Data extracted from a collection
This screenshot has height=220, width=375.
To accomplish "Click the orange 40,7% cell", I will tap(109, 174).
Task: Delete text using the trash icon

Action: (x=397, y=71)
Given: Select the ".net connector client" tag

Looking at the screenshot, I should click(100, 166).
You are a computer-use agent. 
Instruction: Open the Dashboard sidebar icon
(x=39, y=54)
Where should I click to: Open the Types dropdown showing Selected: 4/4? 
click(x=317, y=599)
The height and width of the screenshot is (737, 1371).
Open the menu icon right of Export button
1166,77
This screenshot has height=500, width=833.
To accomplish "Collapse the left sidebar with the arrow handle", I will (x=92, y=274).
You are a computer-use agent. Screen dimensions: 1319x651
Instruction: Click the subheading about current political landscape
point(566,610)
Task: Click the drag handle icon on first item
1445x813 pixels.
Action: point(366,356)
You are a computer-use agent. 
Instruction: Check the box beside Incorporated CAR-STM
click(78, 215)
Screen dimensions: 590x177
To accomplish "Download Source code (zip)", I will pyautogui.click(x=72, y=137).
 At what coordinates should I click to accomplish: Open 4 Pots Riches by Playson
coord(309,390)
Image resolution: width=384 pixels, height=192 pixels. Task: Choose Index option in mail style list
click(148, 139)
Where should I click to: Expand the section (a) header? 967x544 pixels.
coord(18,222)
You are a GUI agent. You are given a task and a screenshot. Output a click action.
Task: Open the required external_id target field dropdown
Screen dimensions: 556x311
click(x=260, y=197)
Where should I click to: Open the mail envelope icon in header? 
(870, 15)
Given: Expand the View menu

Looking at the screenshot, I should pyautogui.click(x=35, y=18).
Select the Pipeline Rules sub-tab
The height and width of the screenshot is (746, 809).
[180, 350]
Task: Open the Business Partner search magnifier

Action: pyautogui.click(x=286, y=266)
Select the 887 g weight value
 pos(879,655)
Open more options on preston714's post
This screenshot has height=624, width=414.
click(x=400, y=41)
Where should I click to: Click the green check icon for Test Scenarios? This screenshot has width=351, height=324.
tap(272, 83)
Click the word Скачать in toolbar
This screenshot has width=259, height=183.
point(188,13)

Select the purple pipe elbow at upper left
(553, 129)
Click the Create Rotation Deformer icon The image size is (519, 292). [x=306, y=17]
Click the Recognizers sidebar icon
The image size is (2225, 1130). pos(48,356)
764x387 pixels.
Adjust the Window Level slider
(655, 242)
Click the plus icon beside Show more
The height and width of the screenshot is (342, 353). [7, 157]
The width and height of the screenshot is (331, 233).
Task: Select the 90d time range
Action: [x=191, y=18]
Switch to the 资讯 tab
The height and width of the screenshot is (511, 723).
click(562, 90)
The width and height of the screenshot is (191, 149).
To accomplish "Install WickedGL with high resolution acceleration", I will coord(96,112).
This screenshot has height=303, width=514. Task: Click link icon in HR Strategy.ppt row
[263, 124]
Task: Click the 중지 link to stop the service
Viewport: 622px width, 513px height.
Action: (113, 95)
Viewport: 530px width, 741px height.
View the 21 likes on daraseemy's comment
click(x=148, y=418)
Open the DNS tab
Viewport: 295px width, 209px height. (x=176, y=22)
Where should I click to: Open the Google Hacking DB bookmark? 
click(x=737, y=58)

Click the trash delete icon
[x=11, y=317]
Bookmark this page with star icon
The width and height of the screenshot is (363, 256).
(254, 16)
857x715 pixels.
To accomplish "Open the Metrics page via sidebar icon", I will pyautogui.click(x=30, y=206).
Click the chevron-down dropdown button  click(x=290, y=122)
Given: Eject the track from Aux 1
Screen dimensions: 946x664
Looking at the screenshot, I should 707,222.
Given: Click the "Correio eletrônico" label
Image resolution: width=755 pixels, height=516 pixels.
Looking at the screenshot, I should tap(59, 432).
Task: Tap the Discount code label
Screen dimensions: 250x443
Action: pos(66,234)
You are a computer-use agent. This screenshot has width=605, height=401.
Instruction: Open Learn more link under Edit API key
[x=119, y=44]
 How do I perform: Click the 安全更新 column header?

**PROBLEM STATEMENT**
Recopy the entries above exactly, with every line included.

**ANSWER BOX**
This screenshot has height=220, width=375.
To accomplish "Click the orange 40,7% cell", I will tap(109, 174).
Task: Delete text using the trash icon

Action: (x=397, y=71)
Given: Select the ".net connector client" tag

Looking at the screenshot, I should click(100, 166).
You are a computer-use agent. 
Instruction: Open the Dashboard sidebar icon
(x=39, y=54)
Where should I click to: Open the Types dropdown showing Selected: 4/4? 
click(x=317, y=599)
The height and width of the screenshot is (737, 1371).
Open the menu icon right of Export button
1166,77
This screenshot has height=500, width=833.
To accomplish "Collapse the left sidebar with the arrow handle", I will (x=92, y=274).
You are a computer-use agent. Screen dimensions: 1319x651
Instruction: Click the subheading about current political landscape
point(566,610)
Task: Click the drag handle icon on first item
1445x813 pixels.
Action: point(366,356)
You are a computer-use agent. 
Instruction: Check the box beside Incorporated CAR-STM
click(78, 215)
Screen dimensions: 590x177
To accomplish "Download Source code (zip)", I will pyautogui.click(x=72, y=137).
 At what coordinates should I click to accomplish: Open 4 Pots Riches by Playson
coord(309,390)
Image resolution: width=384 pixels, height=192 pixels. Task: Choose Index option in mail style list
click(148, 139)
Where should I click to: Expand the section (a) header? 967x544 pixels.
coord(18,222)
You are a GUI agent. You are given a task and a screenshot. Output a click action.
Task: Open the required external_id target field dropdown
Screen dimensions: 556x311
click(x=260, y=197)
Where should I click to: Open the mail envelope icon in header? 
(870, 15)
Given: Expand the View menu

Looking at the screenshot, I should pyautogui.click(x=35, y=18).
Select the Pipeline Rules sub-tab
The height and width of the screenshot is (746, 809).
[180, 350]
Task: Open the Business Partner search magnifier

Action: pyautogui.click(x=286, y=266)
Select the 887 g weight value
 pos(879,655)
Open more options on preston714's post
This screenshot has height=624, width=414.
click(x=400, y=41)
Where should I click to: Click the green check icon for Test Scenarios? This screenshot has width=351, height=324.
tap(272, 83)
Click the word Скачать in toolbar
This screenshot has width=259, height=183.
point(188,13)

Select the purple pipe elbow at upper left
(553, 129)
Click the Create Rotation Deformer icon The image size is (519, 292). [x=306, y=17]
Click the Recognizers sidebar icon
The image size is (2225, 1130). pos(48,356)
764x387 pixels.
Adjust the Window Level slider
(655, 242)
Click the plus icon beside Show more
The height and width of the screenshot is (342, 353). [7, 157]
The width and height of the screenshot is (331, 233).
Task: Select the 90d time range
Action: [x=191, y=18]
Switch to the 资讯 tab
The height and width of the screenshot is (511, 723).
click(562, 90)
The width and height of the screenshot is (191, 149).
To accomplish "Install WickedGL with high resolution acceleration", I will coord(96,112).
This screenshot has height=303, width=514. Task: Click link icon in HR Strategy.ppt row
[263, 124]
Task: Click the 중지 link to stop the service
Viewport: 622px width, 513px height.
Action: (113, 95)
Viewport: 530px width, 741px height.
View the 21 likes on daraseemy's comment
click(x=148, y=418)
Open the DNS tab
Viewport: 295px width, 209px height. (x=176, y=22)
Where should I click to: Open the Google Hacking DB bookmark? 
click(x=737, y=58)

Click the trash delete icon
[x=11, y=317]
Bookmark this page with star icon
The width and height of the screenshot is (363, 256).
(254, 16)
857x715 pixels.
To accomplish "Open the Metrics page via sidebar icon", I will pyautogui.click(x=30, y=206).
Click the chevron-down dropdown button  click(x=290, y=122)
Given: Eject the track from Aux 1
Screen dimensions: 946x664
Looking at the screenshot, I should 707,222.
Given: Click the "Correio eletrônico" label
Image resolution: width=755 pixels, height=516 pixels.
Looking at the screenshot, I should tap(59, 432).
Task: Tap the Discount code label
Screen dimensions: 250x443
Action: pos(66,234)
You are a computer-use agent. This screenshot has width=605, height=401.
Instruction: Open Learn more link under Edit API key
[x=119, y=44]
 How do I perform: Click the 安全更新 column header?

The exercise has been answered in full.